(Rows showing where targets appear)
※ ※ ※

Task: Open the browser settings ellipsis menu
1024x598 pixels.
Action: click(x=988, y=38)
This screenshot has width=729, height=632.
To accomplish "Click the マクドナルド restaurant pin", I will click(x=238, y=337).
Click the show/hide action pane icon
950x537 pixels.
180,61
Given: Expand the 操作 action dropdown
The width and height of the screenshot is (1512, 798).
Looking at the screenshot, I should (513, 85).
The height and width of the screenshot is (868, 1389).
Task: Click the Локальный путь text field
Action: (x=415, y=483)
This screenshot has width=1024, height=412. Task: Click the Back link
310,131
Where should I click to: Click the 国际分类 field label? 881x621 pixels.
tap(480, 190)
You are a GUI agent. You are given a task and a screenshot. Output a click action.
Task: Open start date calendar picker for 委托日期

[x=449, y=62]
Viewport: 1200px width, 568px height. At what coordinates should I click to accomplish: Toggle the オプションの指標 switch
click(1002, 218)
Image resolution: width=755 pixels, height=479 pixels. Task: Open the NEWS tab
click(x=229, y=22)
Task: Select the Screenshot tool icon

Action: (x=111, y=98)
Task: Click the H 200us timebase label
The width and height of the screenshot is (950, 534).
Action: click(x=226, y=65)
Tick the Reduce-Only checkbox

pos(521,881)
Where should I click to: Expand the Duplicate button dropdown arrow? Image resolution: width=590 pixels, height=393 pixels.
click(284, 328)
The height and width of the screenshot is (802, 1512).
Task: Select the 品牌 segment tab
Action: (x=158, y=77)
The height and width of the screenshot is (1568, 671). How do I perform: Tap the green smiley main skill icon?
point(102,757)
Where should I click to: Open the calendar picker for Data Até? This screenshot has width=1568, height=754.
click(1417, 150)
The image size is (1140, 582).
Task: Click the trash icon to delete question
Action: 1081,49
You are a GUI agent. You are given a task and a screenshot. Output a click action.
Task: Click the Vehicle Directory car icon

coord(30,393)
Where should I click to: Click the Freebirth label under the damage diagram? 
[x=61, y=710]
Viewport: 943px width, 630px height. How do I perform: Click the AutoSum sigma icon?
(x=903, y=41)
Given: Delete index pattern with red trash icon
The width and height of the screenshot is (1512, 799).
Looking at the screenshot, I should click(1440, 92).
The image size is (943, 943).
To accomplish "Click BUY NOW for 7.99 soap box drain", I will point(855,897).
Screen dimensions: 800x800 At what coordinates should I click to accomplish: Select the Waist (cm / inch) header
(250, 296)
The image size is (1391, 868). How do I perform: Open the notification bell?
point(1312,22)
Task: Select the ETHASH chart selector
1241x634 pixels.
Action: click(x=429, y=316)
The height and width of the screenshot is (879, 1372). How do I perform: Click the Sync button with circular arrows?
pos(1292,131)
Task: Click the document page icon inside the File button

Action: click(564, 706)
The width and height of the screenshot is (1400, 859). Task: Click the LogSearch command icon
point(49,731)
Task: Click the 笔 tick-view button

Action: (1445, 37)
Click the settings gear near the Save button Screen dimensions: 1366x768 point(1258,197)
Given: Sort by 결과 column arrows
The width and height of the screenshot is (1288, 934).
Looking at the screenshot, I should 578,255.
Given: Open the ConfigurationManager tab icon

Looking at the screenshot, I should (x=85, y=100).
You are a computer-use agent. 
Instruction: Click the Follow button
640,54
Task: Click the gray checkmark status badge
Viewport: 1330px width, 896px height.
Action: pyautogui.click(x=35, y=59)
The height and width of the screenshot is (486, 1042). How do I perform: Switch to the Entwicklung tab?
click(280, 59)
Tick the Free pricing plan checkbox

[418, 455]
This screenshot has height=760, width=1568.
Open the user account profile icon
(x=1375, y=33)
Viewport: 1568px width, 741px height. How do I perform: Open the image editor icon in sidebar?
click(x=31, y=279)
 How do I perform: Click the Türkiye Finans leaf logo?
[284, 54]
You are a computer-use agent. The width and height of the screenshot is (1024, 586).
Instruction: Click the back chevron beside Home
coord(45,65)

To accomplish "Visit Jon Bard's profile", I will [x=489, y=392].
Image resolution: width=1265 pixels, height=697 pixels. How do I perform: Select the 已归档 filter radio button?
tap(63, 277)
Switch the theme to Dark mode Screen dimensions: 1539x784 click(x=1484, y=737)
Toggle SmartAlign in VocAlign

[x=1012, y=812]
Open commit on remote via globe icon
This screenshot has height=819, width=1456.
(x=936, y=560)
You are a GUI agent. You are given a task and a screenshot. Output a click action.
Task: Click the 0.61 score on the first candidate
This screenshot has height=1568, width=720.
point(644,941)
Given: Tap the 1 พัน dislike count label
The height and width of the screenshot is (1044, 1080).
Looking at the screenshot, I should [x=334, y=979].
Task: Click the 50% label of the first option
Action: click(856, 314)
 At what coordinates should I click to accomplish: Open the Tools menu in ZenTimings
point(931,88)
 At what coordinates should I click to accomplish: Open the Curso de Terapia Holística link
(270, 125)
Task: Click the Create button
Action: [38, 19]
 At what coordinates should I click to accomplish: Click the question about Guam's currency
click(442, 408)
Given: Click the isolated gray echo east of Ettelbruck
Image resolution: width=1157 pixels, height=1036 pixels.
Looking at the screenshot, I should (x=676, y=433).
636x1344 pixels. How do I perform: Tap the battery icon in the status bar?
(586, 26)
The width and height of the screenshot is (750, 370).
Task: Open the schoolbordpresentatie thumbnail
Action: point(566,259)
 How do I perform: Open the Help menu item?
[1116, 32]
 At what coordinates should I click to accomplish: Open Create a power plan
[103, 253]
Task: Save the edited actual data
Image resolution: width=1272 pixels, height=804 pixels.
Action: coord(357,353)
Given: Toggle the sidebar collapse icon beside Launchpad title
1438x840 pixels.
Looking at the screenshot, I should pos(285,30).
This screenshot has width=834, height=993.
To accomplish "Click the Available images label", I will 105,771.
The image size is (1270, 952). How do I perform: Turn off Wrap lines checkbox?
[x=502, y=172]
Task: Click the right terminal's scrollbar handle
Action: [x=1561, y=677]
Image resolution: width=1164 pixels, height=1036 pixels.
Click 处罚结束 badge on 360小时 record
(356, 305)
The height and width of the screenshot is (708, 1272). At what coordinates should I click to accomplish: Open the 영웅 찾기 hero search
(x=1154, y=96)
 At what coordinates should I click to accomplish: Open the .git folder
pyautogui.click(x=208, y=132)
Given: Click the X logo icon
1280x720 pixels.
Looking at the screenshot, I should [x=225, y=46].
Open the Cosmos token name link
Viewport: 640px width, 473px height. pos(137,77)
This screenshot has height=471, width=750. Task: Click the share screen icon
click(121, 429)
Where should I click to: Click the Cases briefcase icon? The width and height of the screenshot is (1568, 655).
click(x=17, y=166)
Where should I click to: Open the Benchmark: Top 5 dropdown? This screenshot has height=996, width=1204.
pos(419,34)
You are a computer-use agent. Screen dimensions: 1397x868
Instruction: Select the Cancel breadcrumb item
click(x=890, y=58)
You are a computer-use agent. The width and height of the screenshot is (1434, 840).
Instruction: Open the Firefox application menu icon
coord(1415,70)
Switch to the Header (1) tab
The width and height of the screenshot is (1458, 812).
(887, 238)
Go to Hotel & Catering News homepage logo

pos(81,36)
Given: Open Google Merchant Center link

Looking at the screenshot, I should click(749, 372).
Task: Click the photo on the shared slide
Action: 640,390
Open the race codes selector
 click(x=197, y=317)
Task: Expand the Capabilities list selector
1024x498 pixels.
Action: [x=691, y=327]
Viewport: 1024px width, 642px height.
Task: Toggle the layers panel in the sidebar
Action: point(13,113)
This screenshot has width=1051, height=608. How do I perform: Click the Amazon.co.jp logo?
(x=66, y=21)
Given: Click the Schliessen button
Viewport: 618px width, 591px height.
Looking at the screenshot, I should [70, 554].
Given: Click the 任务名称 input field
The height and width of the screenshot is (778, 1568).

※ ※ ※

## Directions for this task
Copy out every one of the records above word for word, with no changes.

## Response
Task: Open the browser settings ellipsis menu
1024x598 pixels.
Action: click(x=988, y=38)
This screenshot has width=729, height=632.
To accomplish "Click the マクドナルド restaurant pin", I will click(x=238, y=337).
Click the show/hide action pane icon
950x537 pixels.
180,61
Given: Expand the 操作 action dropdown
The width and height of the screenshot is (1512, 798).
Looking at the screenshot, I should (513, 85).
The height and width of the screenshot is (868, 1389).
Task: Click the Локальный путь text field
Action: (x=415, y=483)
This screenshot has width=1024, height=412. Task: Click the Back link
310,131
Where should I click to: Click the 国际分类 field label? 881x621 pixels.
tap(480, 190)
You are a GUI agent. You are given a task and a screenshot. Output a click action.
Task: Open start date calendar picker for 委托日期

[x=449, y=62]
Viewport: 1200px width, 568px height. At what coordinates should I click to accomplish: Toggle the オプションの指標 switch
click(1002, 218)
Image resolution: width=755 pixels, height=479 pixels. Task: Open the NEWS tab
click(x=229, y=22)
Task: Select the Screenshot tool icon

Action: (x=111, y=98)
Task: Click the H 200us timebase label
The width and height of the screenshot is (950, 534).
Action: click(x=226, y=65)
Tick the Reduce-Only checkbox

pos(521,881)
Where should I click to: Expand the Duplicate button dropdown arrow? Image resolution: width=590 pixels, height=393 pixels.
click(284, 328)
The height and width of the screenshot is (802, 1512).
Task: Select the 品牌 segment tab
Action: (x=158, y=77)
The height and width of the screenshot is (1568, 671). How do I perform: Tap the green smiley main skill icon?
point(102,757)
Where should I click to: Open the calendar picker for Data Até? This screenshot has width=1568, height=754.
click(1417, 150)
The image size is (1140, 582).
Task: Click the trash icon to delete question
Action: 1081,49
You are a GUI agent. You are given a task and a screenshot. Output a click action.
Task: Click the Vehicle Directory car icon

coord(30,393)
Where should I click to: Click the Freebirth label under the damage diagram? 
[x=61, y=710]
Viewport: 943px width, 630px height. How do I perform: Click the AutoSum sigma icon?
(x=903, y=41)
Given: Delete index pattern with red trash icon
The width and height of the screenshot is (1512, 799).
Looking at the screenshot, I should click(1440, 92).
The image size is (943, 943).
To accomplish "Click BUY NOW for 7.99 soap box drain", I will point(855,897).
Screen dimensions: 800x800 At what coordinates should I click to accomplish: Select the Waist (cm / inch) header
(250, 296)
The image size is (1391, 868). How do I perform: Open the notification bell?
point(1312,22)
Task: Select the ETHASH chart selector
1241x634 pixels.
Action: click(x=429, y=316)
The height and width of the screenshot is (879, 1372). How do I perform: Click the Sync button with circular arrows?
pos(1292,131)
Task: Click the document page icon inside the File button

Action: click(564, 706)
The width and height of the screenshot is (1400, 859). Task: Click the LogSearch command icon
point(49,731)
Task: Click the 笔 tick-view button

Action: (1445, 37)
Click the settings gear near the Save button Screen dimensions: 1366x768 point(1258,197)
Given: Sort by 결과 column arrows
The width and height of the screenshot is (1288, 934).
Looking at the screenshot, I should 578,255.
Given: Open the ConfigurationManager tab icon

Looking at the screenshot, I should (x=85, y=100).
You are a computer-use agent. 
Instruction: Click the Follow button
640,54
Task: Click the gray checkmark status badge
Viewport: 1330px width, 896px height.
Action: pyautogui.click(x=35, y=59)
The height and width of the screenshot is (486, 1042). How do I perform: Switch to the Entwicklung tab?
click(280, 59)
Tick the Free pricing plan checkbox

[418, 455]
This screenshot has height=760, width=1568.
Open the user account profile icon
(x=1375, y=33)
Viewport: 1568px width, 741px height. How do I perform: Open the image editor icon in sidebar?
click(x=31, y=279)
 How do I perform: Click the Türkiye Finans leaf logo?
[284, 54]
You are a computer-use agent. The width and height of the screenshot is (1024, 586).
Instruction: Click the back chevron beside Home
coord(45,65)

To accomplish "Visit Jon Bard's profile", I will [x=489, y=392].
Image resolution: width=1265 pixels, height=697 pixels. How do I perform: Select the 已归档 filter radio button?
tap(63, 277)
Switch the theme to Dark mode Screen dimensions: 1539x784 click(x=1484, y=737)
Toggle SmartAlign in VocAlign

[x=1012, y=812]
Open commit on remote via globe icon
This screenshot has height=819, width=1456.
(x=936, y=560)
You are a GUI agent. You are given a task and a screenshot. Output a click action.
Task: Click the 0.61 score on the first candidate
This screenshot has height=1568, width=720.
point(644,941)
Given: Tap the 1 พัน dislike count label
The height and width of the screenshot is (1044, 1080).
Looking at the screenshot, I should [x=334, y=979].
Task: Click the 50% label of the first option
Action: click(856, 314)
 At what coordinates should I click to accomplish: Open the Tools menu in ZenTimings
point(931,88)
 At what coordinates should I click to accomplish: Open the Curso de Terapia Holística link
(270, 125)
Task: Click the Create button
Action: [38, 19]
 At what coordinates should I click to accomplish: Click the question about Guam's currency
click(442, 408)
Given: Click the isolated gray echo east of Ettelbruck
Image resolution: width=1157 pixels, height=1036 pixels.
Looking at the screenshot, I should (x=676, y=433).
636x1344 pixels. How do I perform: Tap the battery icon in the status bar?
(586, 26)
The width and height of the screenshot is (750, 370).
Task: Open the schoolbordpresentatie thumbnail
Action: point(566,259)
 How do I perform: Open the Help menu item?
[1116, 32]
 At what coordinates should I click to accomplish: Open Create a power plan
[103, 253]
Task: Save the edited actual data
Image resolution: width=1272 pixels, height=804 pixels.
Action: coord(357,353)
Given: Toggle the sidebar collapse icon beside Launchpad title
1438x840 pixels.
Looking at the screenshot, I should pos(285,30).
This screenshot has width=834, height=993.
To accomplish "Click the Available images label", I will 105,771.
The image size is (1270, 952). How do I perform: Turn off Wrap lines checkbox?
[x=502, y=172]
Task: Click the right terminal's scrollbar handle
Action: [x=1561, y=677]
Image resolution: width=1164 pixels, height=1036 pixels.
Click 处罚结束 badge on 360小时 record
(356, 305)
The height and width of the screenshot is (708, 1272). At what coordinates should I click to accomplish: Open the 영웅 찾기 hero search
(x=1154, y=96)
 At what coordinates should I click to accomplish: Open the .git folder
pyautogui.click(x=208, y=132)
Given: Click the X logo icon
1280x720 pixels.
Looking at the screenshot, I should [x=225, y=46].
Open the Cosmos token name link
Viewport: 640px width, 473px height. pos(137,77)
This screenshot has height=471, width=750. Task: Click the share screen icon
click(121, 429)
Where should I click to: Click the Cases briefcase icon? The width and height of the screenshot is (1568, 655).
click(x=17, y=166)
Where should I click to: Open the Benchmark: Top 5 dropdown? This screenshot has height=996, width=1204.
pos(419,34)
You are a computer-use agent. Screen dimensions: 1397x868
Instruction: Select the Cancel breadcrumb item
click(x=890, y=58)
You are a computer-use agent. The width and height of the screenshot is (1434, 840).
Instruction: Open the Firefox application menu icon
coord(1415,70)
Switch to the Header (1) tab
The width and height of the screenshot is (1458, 812).
(887, 238)
Go to Hotel & Catering News homepage logo

pos(81,36)
Given: Open Google Merchant Center link

Looking at the screenshot, I should click(749, 372).
Task: Click the photo on the shared slide
Action: 640,390
Open the race codes selector
 click(x=197, y=317)
Task: Expand the Capabilities list selector
1024x498 pixels.
Action: [x=691, y=327]
Viewport: 1024px width, 642px height.
Task: Toggle the layers panel in the sidebar
Action: point(13,113)
This screenshot has width=1051, height=608. How do I perform: Click the Amazon.co.jp logo?
(x=66, y=21)
Given: Click the Schliessen button
Viewport: 618px width, 591px height.
Looking at the screenshot, I should [70, 554].
Given: Click the 任务名称 input field
The height and width of the screenshot is (778, 1568).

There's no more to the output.